Distributeur de boisson
Distributeur de boisson

L’année 2020 a laissé un profond goût d’amertume aux cafetiers, restaurateurs et hôteliers. Dans leur sillage, c’est tout une chaîne de production qui est impactée. Outre les fournisseurs de produits alimentaires, de matériels et d’ustensiles, les grossistes en boissons subissent eux aussi un dévissage sans précédent de leur activité. Avec des débits de boissons fermés, les distributeurs entrepositaires voient leur principal marché devenir atone. Seule demeure la restauration collective en milieu scolaire, en EHPAD ou encore au sein de certaines administrations; si bien que le bilan de 2020 est particulièrement contrasté.

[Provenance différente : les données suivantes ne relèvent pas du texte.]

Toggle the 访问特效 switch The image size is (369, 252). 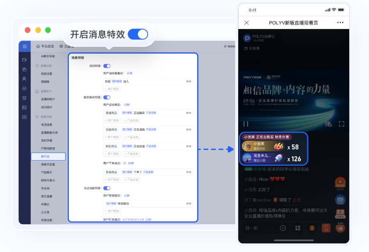[x=107, y=66]

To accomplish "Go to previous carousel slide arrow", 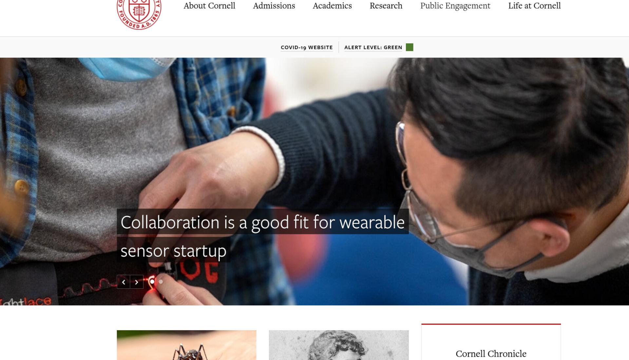I will 124,282.
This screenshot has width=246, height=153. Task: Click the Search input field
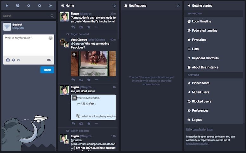point(26,15)
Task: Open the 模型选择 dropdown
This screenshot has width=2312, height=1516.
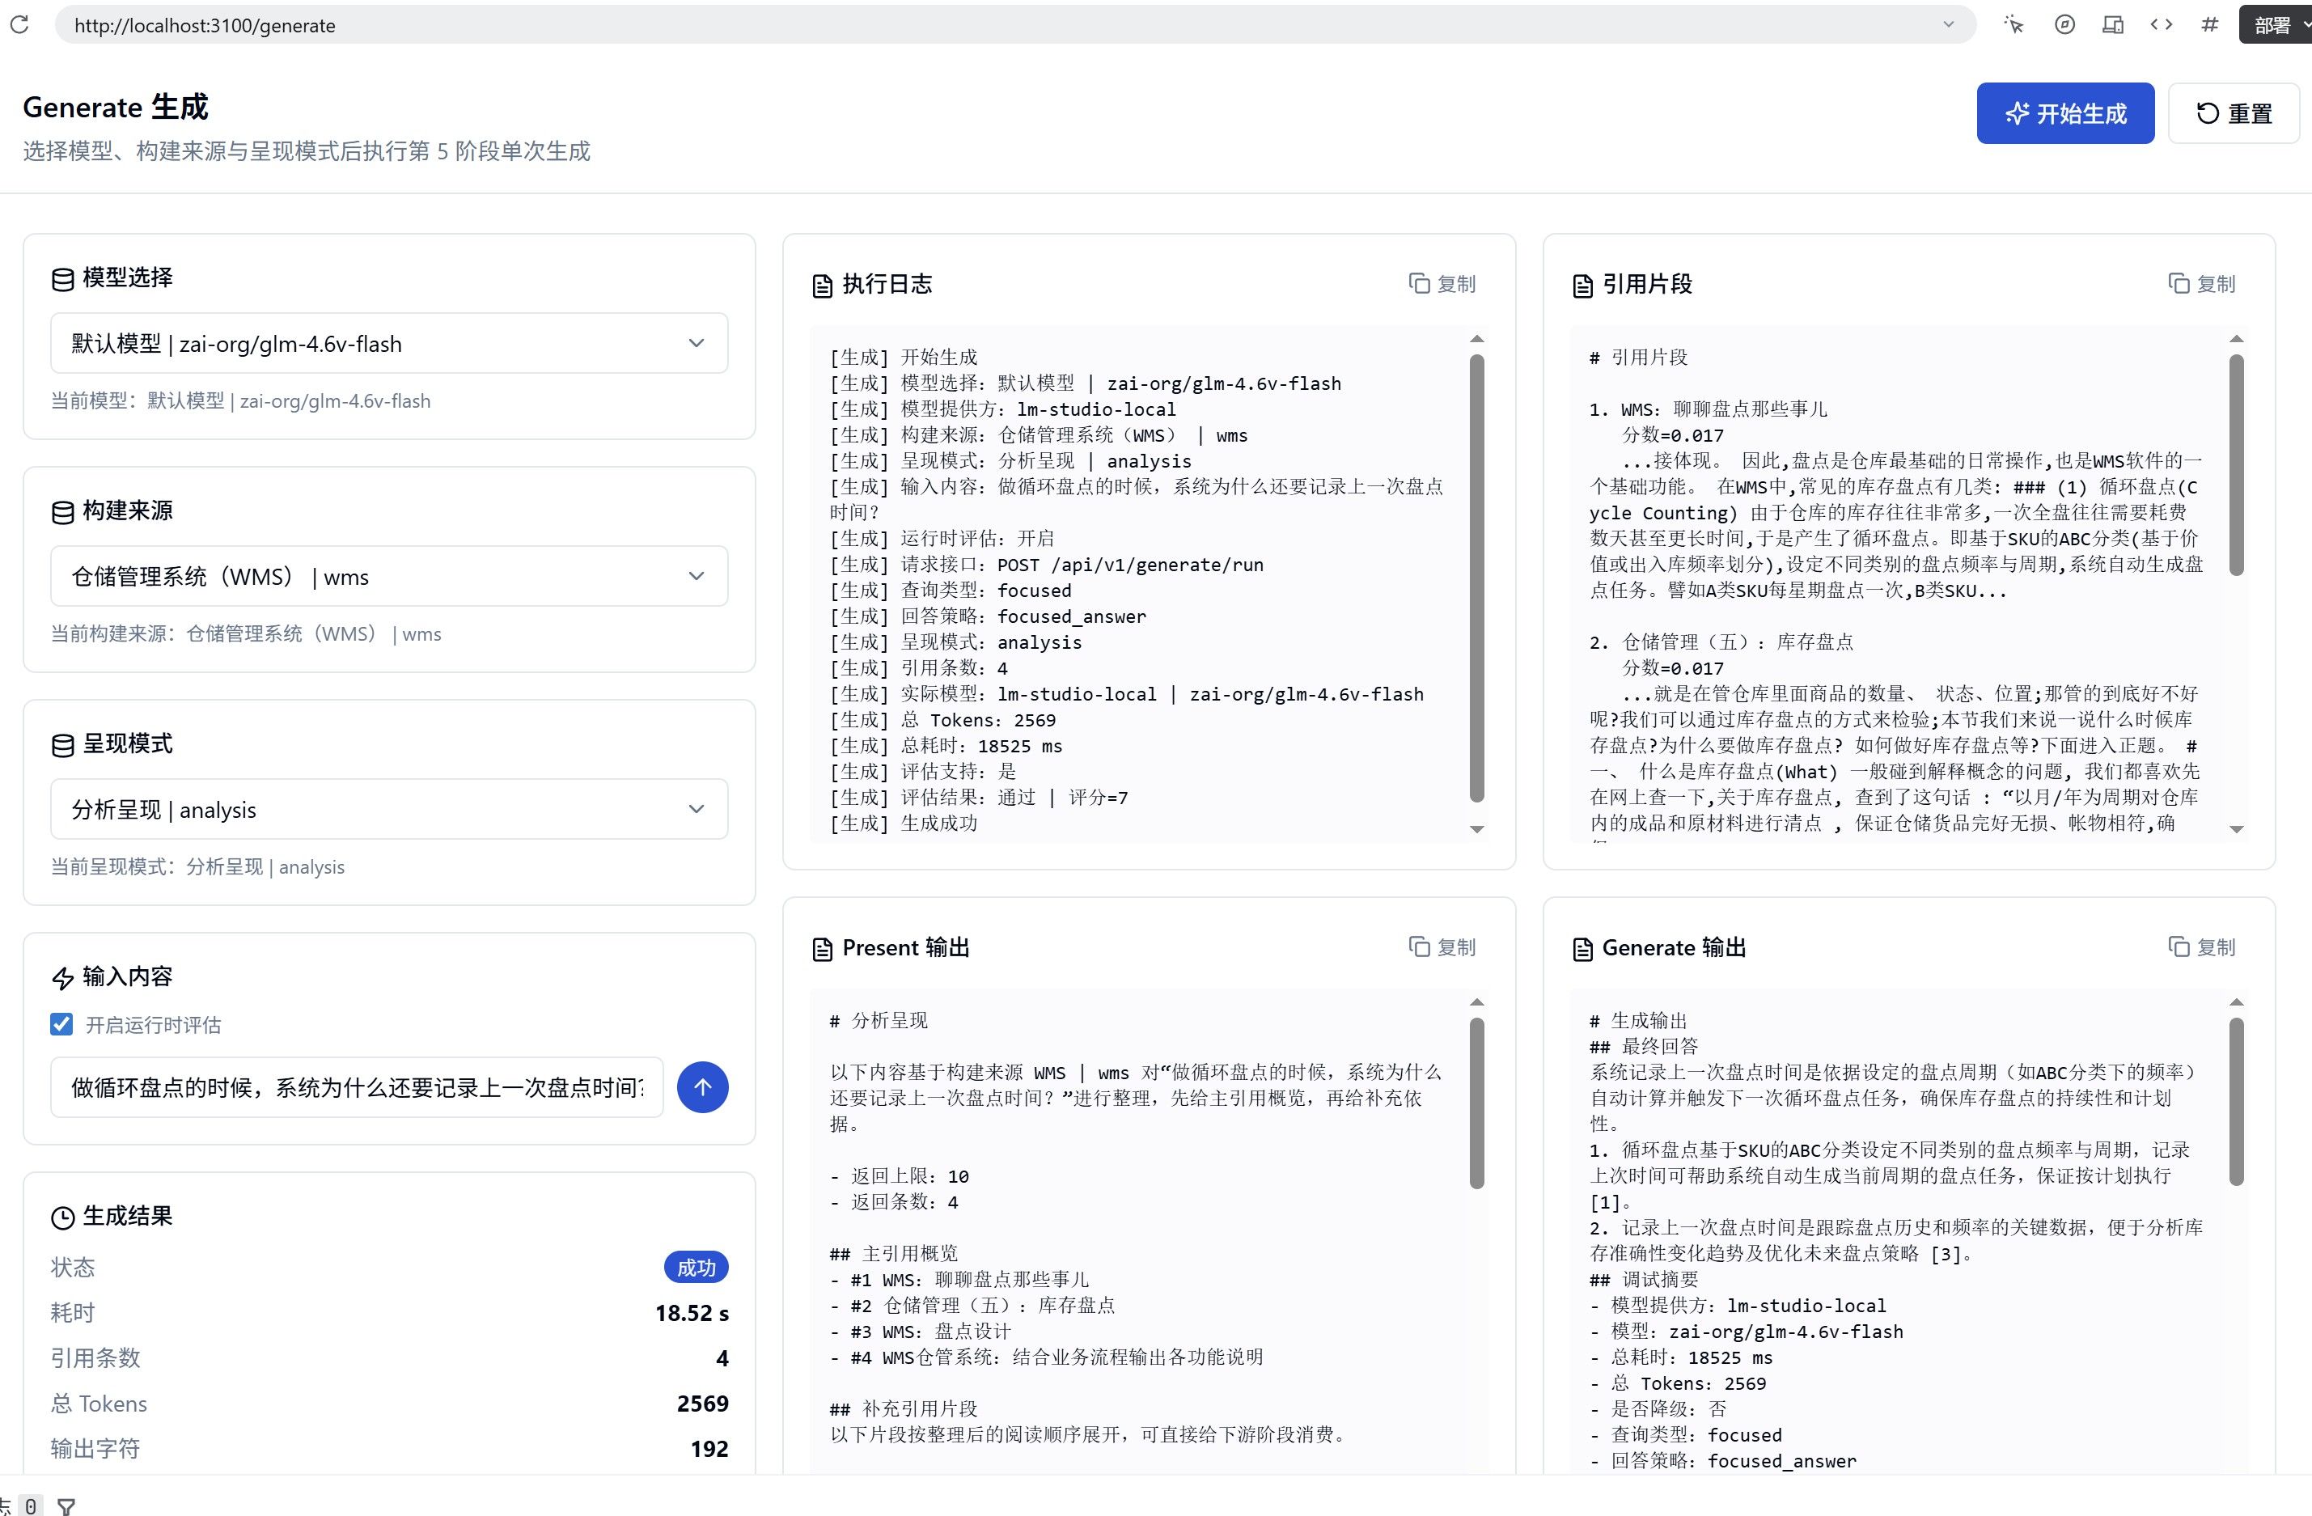Action: 390,343
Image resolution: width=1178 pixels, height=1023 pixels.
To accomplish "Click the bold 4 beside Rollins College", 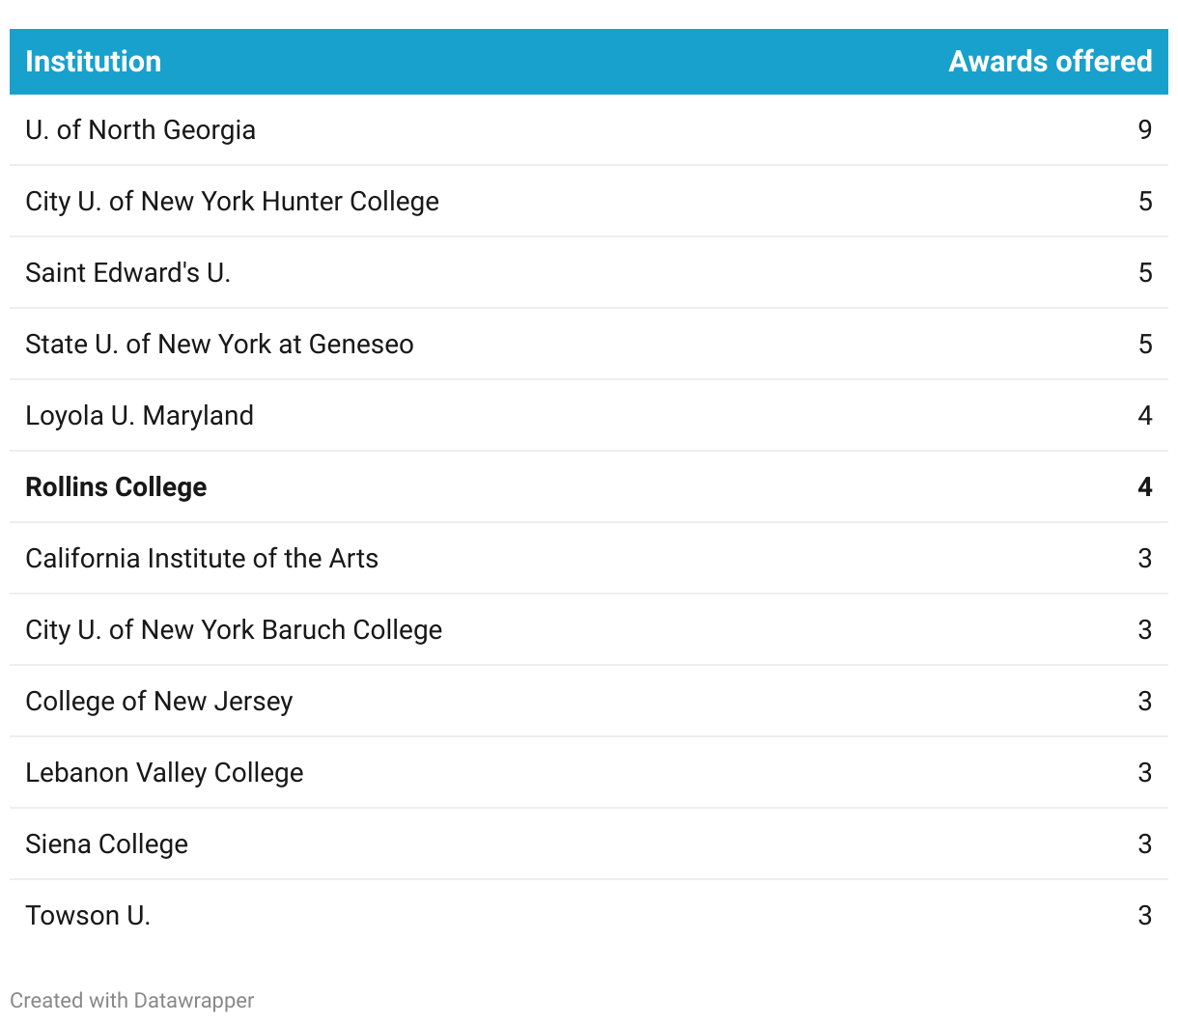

« 2020 avait bien démarré mais c’était sans compter la crise sanitaire qui nous a frappés et a stoppé net notre activité à partir du 15 mars, avec notamment pour conséquence la fermeture des CHR pendant près de trois mois. Une partie des établissements a pu rebondir durant la période estivale, mais ce bol d’air aura été de courte durée avec la mise en place d’un couvrefeu à l’automne, la fermeture des bars, puis un deuxième confinement. « Depuis plus de 10 mois maintenant, notre profession souffre, moralement, mais aussi et surtout sur le plan économique », confesse Loïc Latour, P-DG de France Boissons. Ainsi, cette filiale d’Heineken France accuse, en moyenne, une perte de volumes de près de 40 % par rapport à 2019, avec des disparités régionales fortes : l’Île-de-France a été particulièrement touchée en l’absence de la clientèle touristique et d’affaires, mais aussi par la généralisation du télétravail.

Le son de cloche est tristement similaire chez C10, réseau de distributeurs aujourd’hui présidé par Laurent Tribouillet. Ce dernier, qui dirige également OBD, un grossiste particulièrement actif à Paris et en Île-de-France, représente ainsi 90 groupes, pour 200 sites et plus de 90 000 clients. « À l’échelle nationale, la chute d’activité se chiffre environ à – 40 %. Selon les régions, on assiste à des disparités. Les chiffres sont meilleurs en Bretagne, en Normandie et en région PACA, avec 15 points d’écart », constate-t-il. Du côté d’OBD, Laurent Tribouillet regrette, comme beaucoup de professionnels, d’avoir « appris le jour pour le lendemain » la fermeture des établissements ce fameux week-end du 14 mars 2020. Une situation soudaine qui a donné lieu à une logistique d’urgence « pas adaptée à notre fonctionnement habituel » car il a fallu « structurer les équipes avec la mise en place du chômage partiel tout en maintenant un niveau de service élevé » à destination des armées ou des hôpitaux.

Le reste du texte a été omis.